◆ WORK INSTRUCTIONS ◆
**1)** In the Mahout mailing-list thread, how many rows and columns did the rowid job write to the matrix?
**2)** Please extend the Mahout mailing-list thread beyond its final line.

◆ PASSAGE TO READ ◆
Ok, making progress. I created a matrix using rowid and got the
following output:
Maclaurin:mahout-distribution-0.6 pferrel$ bin/mahout rowid -i
wikipedia-clusters/tfidf-vectors/ -o wikipedia-matrix --tempDir temp
...
12/03/05 16:52:45 INFO common.AbstractJob: Command line arguments:
{--endPhase=2147483647, --input=wikipedia-clusters/tfidf-vectors/,
--output=wikipedia-matrix, --startPhase=0, --tempDir=temp}
2012-03-05 16:52:45.870 java[4940:1903] Unable to load realm info
from SCDynamicStore
12/03/05 16:52:46 WARN util.NativeCodeLoader: Unable to load
native-hadoop library for your platform... using builtin-java
classes where applicable
12/03/05 16:52:46 INFO compress.CodecPool: Got brand-new compressor
12/03/05 16:52:46 INFO compress.CodecPool: Got brand-new compressor
12/03/05 16:52:47 INFO vectors.RowIdJob: Wrote out matrix with 4838
rows and 87325 columns to wikipedia-matrix/matrix
12/03/05 16:52:47 INFO driver.MahoutDriver: Program took 1758 ms
(Minutes: 0.0293)
So a doc matrix with 4838 docs and 87325 dimensions. Next I ran
RowSimilarityJob
Maclaurin:mahout-distribution-0.6 pferrel$ bin/mahout rowsimilarity
-i wikipedia-matrix/matrix -o wikipedia-similarity -r 87325
--similarityClassname SIMILARITY_COSINE -m 10 -ess true --tempDir temp
This gives me output in wikipedia-similarity/part-m-00000 but the size
is 97 bytes? Shouldn't it have created 4838 * 10 results? Ten per row? I
set no threshold so I'd expect it to pick the 10 nearest even if they
are far away.
BTW what is the output format?
On 3/5/12 11:48 AM, Suneel Marthi wrote:
> Pat,
>
> Your input to RowSimilarity seems to be the tfidf-vectors directory
> which is <Text, vectorWritable>.
>
> Before executing the RowSimilarity job u need to run the RowIdJob
> which creates a matrix of <IntWritable, VectorWritable>. This matrix
> should be the input to RowSimilarity.
>
> Also from your command, you seem to be missing --tempDir argument, you
> would need that too.
>
> Suneel
>
> ------------------------------------------------------------------------
> *From:* Sebastian Schelter <ss...@apache.org>
> *To:* user@mahout.apache.org
> *Sent:* Monday, March 5, 2012 2:32 PM
> *Subject:* Re: How to find the k most similar docs
>
> That's the problem:
>
> org.apache.hadoop.io.Text cannot be
> cast to org.apache.hadoop.io
> <http://org.apache.hadoop.io.Int>.IntWritable
>
> RowSimilarityJob expects <IntWritable,VectorWritable> as input, it seems
> you supply <Text,VectorWritable>.

◆ MATERIAL PROVIDED ◆
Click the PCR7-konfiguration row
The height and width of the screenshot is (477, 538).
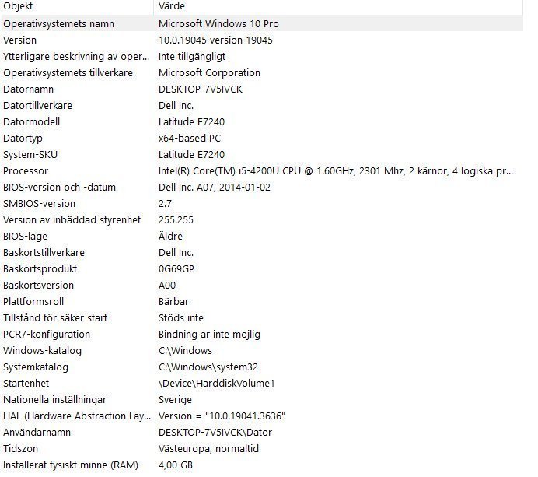coord(47,335)

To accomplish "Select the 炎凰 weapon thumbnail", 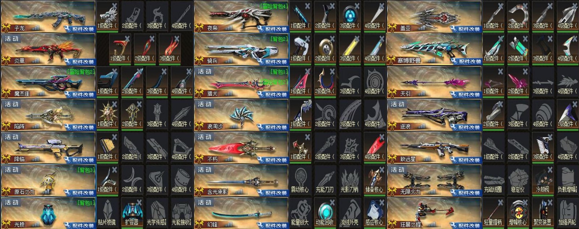I will click(x=48, y=49).
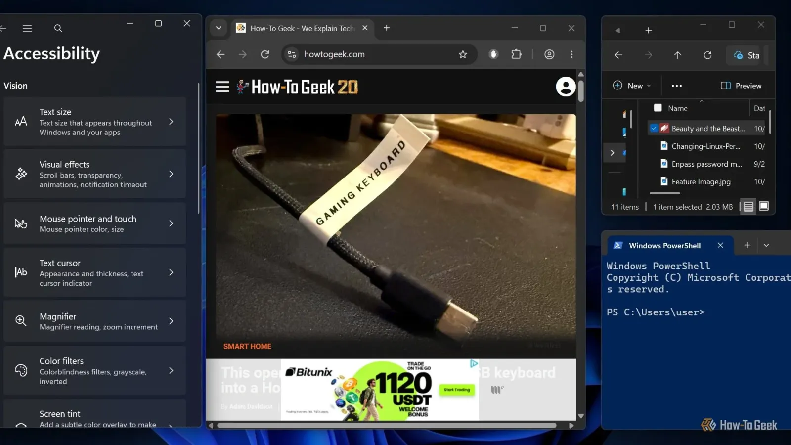791x445 pixels.
Task: Open the Text size accessibility setting
Action: tap(95, 122)

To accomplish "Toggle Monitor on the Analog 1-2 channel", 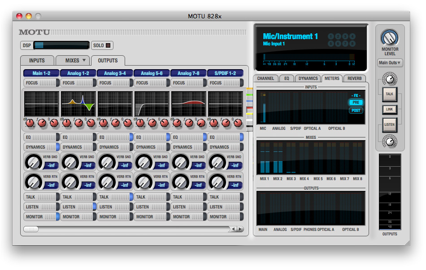I will coord(78,217).
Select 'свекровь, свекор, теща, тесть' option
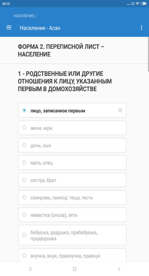This screenshot has height=276, width=149. click(72, 197)
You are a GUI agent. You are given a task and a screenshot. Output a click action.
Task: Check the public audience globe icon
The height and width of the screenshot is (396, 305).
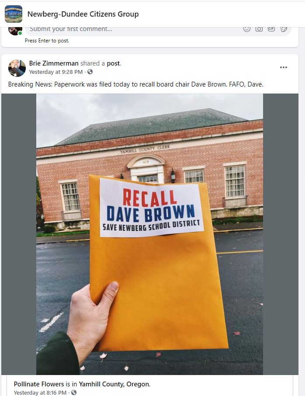pos(90,72)
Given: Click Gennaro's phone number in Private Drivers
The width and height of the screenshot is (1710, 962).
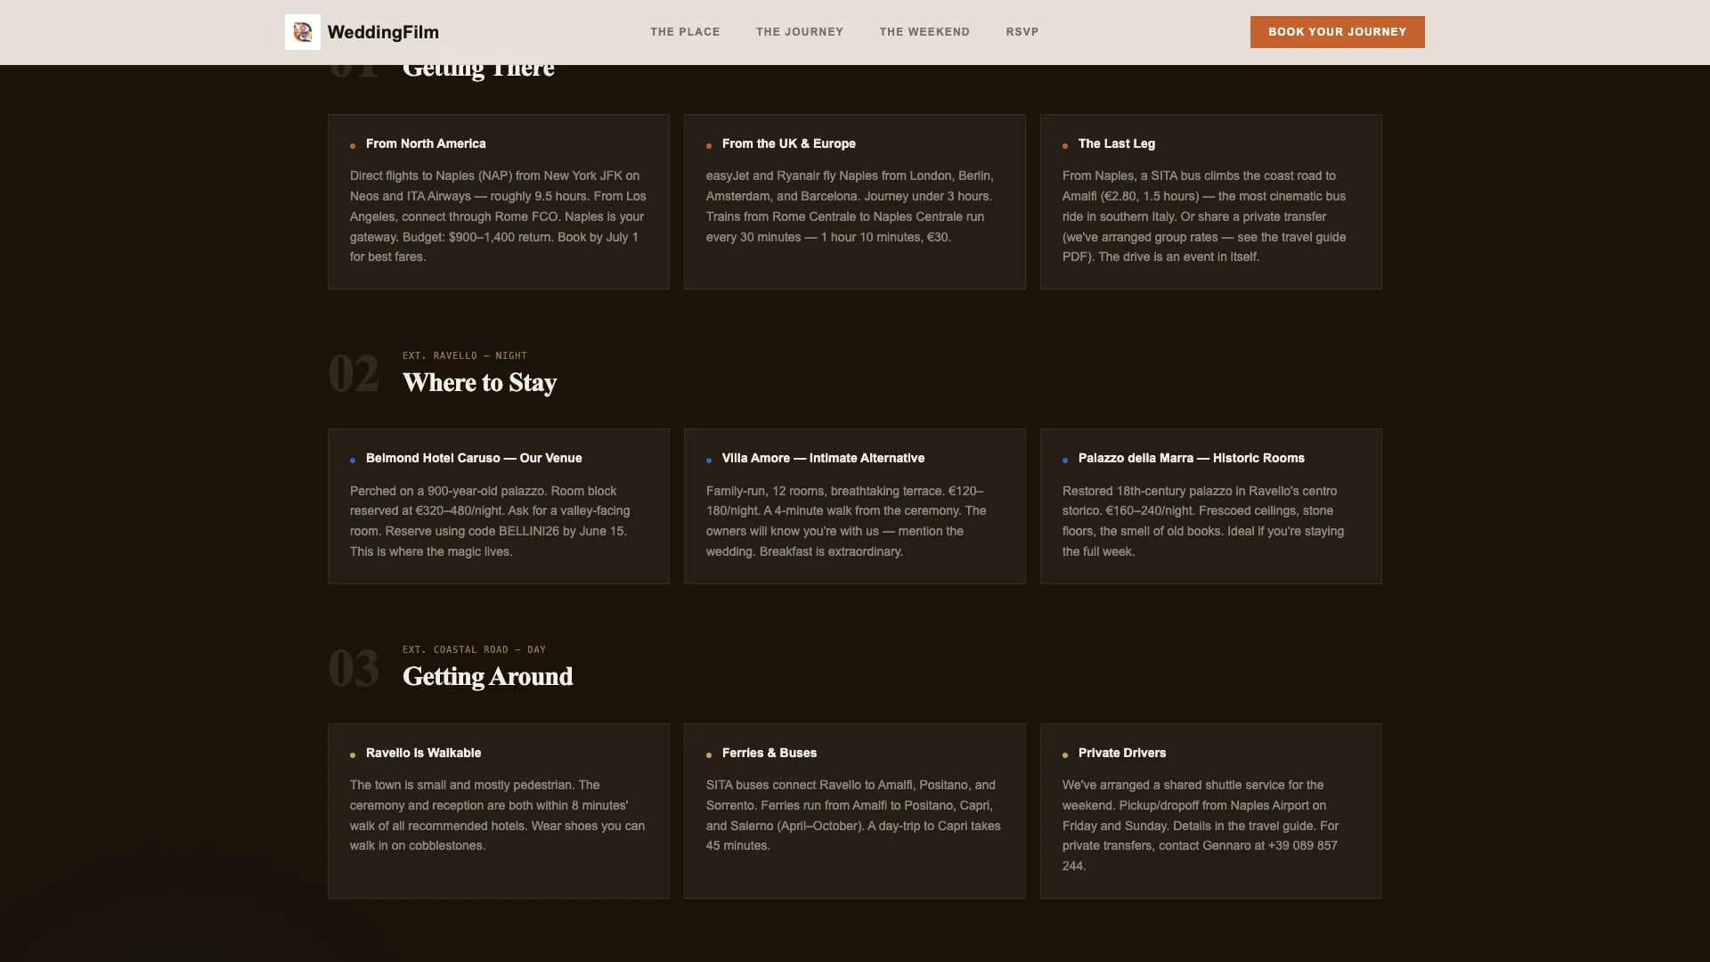Looking at the screenshot, I should tap(1303, 844).
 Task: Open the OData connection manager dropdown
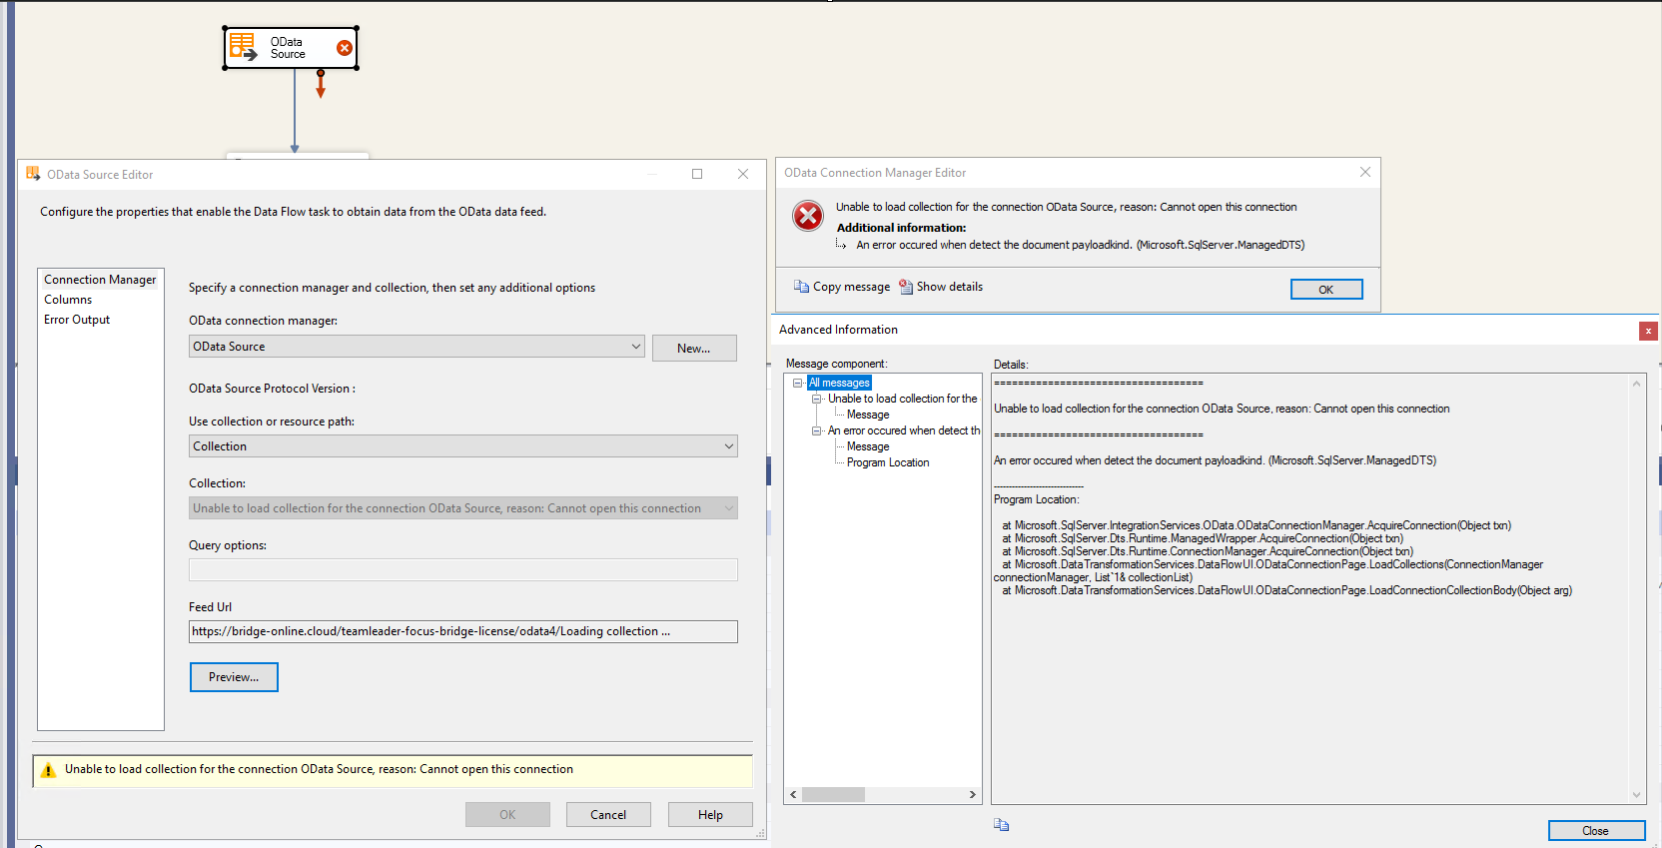click(635, 347)
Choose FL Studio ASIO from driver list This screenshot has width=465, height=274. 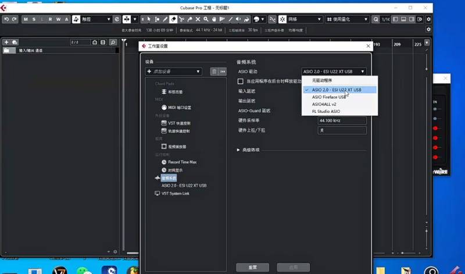326,111
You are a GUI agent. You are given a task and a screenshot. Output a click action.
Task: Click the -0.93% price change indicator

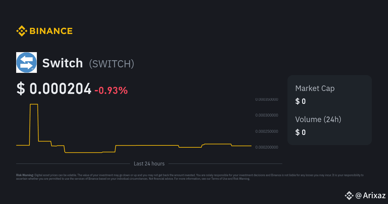(111, 90)
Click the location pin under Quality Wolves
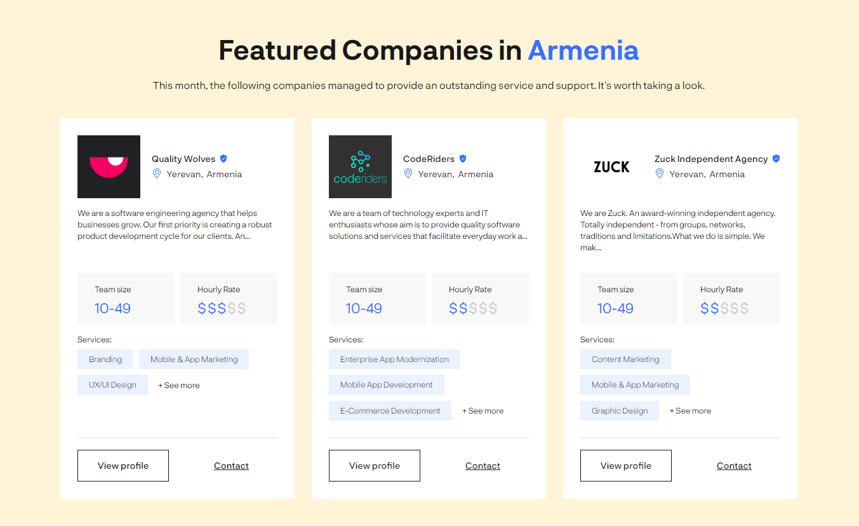 tap(157, 173)
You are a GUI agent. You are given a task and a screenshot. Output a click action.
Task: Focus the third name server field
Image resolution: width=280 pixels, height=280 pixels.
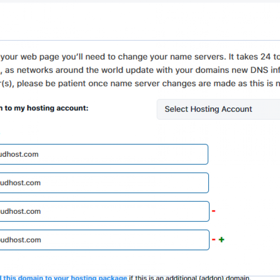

◆ ANSWERS TO THE PROBLEMS ◆
**1)** 4838 rows and 87325 columns.

**2)**
>
> --sebastian
>
> On 05.03.2012 20:29, Pat Ferrel wrote:
> > org.apache.hadoop.io.Text cannot be
> > cast to org.apache.hadoop.io.IntWritable
>
>
>
Re: How to find the k most similar docs
Posted by Suneel Marthi <su...@yahoo.com>.
Pat,
Your input to RowSimilarity seems to be the tfidf-vectors directory which is <Text, vectorWritable>.
Before executing the RowSimilarity job u need to run the RowIdJob which creates a matrix of <IntWritable, VectorWritable>. This matrix should be the input to RowSimilarity.
Also from your command, you seem to be missing --tempDir argument, you would need that too.
Suneel
________________________________
From: Sebastian Schelter <ss...@apache.org>
To: user@mahout.apache.org
Sent: Monday, March 5, 2012 2:32 PM
Subject: Re: How to find the k most similar docs
That's the problem:
org.apache.hadoop.io.Text cannot be
cast to org.apache.hadoop.io.IntWritable
RowSimilarityJob expects <IntWritable,VectorWritable> as input, it seems
you supply <Text,VectorWritable>.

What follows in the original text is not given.